In fact, Dinokeng is South Africa’s second-best birdwatching region after Ndumo in KwaZulu-Natal, in terms of species and numbers. A mix of grassland, bushveld Acacia and wetland habitats attract a wide variety of birds to a comparatively concentrated region.

Take a morning drive through most parts of the Dinokeng Game Reserve and you could easily spot anything from 80 to 100 different species, while a further 180 or more might be viewed if you spend a whole weekend birding during the more active summer months for birds – November to January.

With more than 400 species of birds taking up residence here, it doesn’t matter if you’re a serious twitcher or just a keen birder – a leisurely stroll through the reserve promises to be extremely rewarding and you’re certain to tick off a large section of your South African birding list.

If you’re travelling with kids, searching for endemic and migrant bird species serves as a wonderful educational exercise and is something to share with friends at school. It’s also a good idea to follow up with further research back at home to reinforce what’s learned in the field.

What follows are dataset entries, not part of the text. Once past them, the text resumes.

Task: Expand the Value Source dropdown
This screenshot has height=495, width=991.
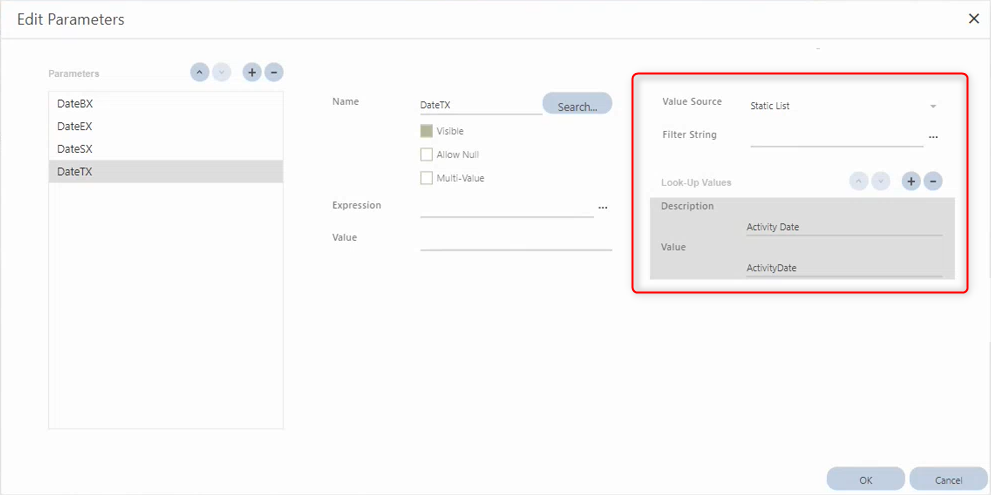Action: click(x=933, y=106)
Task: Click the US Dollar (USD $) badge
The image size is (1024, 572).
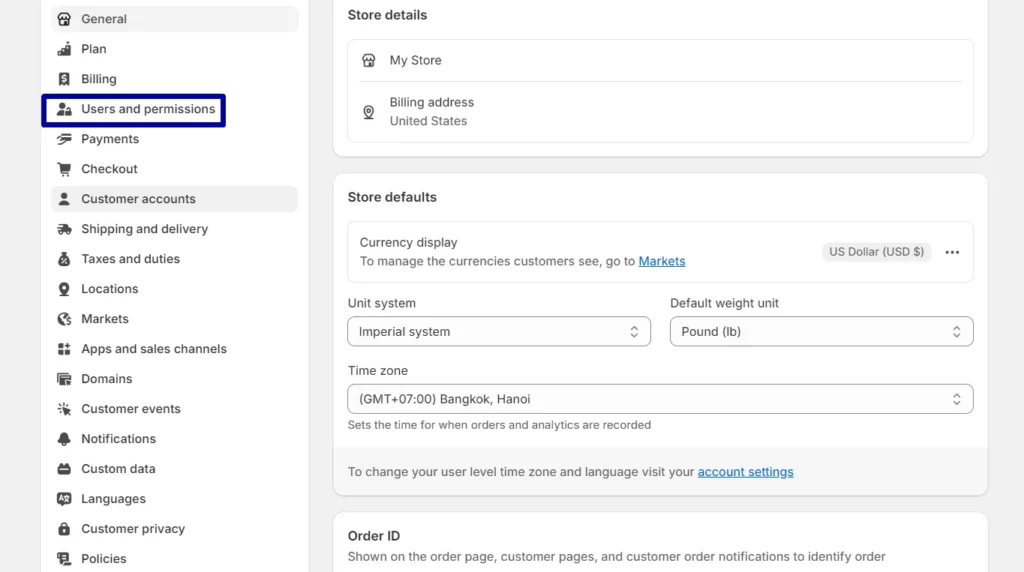Action: [876, 252]
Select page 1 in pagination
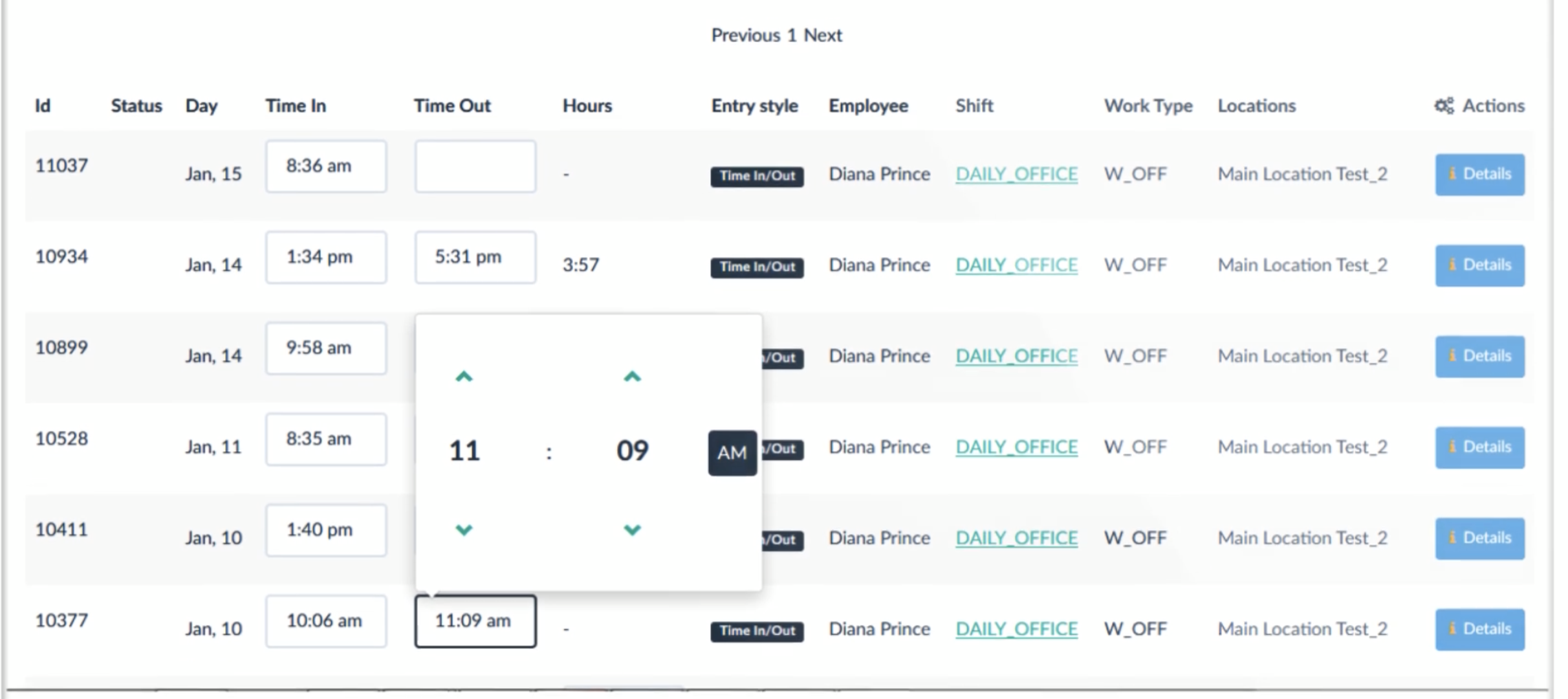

Some of the more exciting rare birds already spotted in the area include:

  • African finfoot
  • Olive-tree warbler
  • Golden pipit
  • Fish eagle
  • Crimson-breasted shrike (yellow morph)
  • European golden oriole

So, remember to take along your binoculars, camera, a lot of patience and the latest version of your favourite South African birdlife manual to make the most of your birding adventure.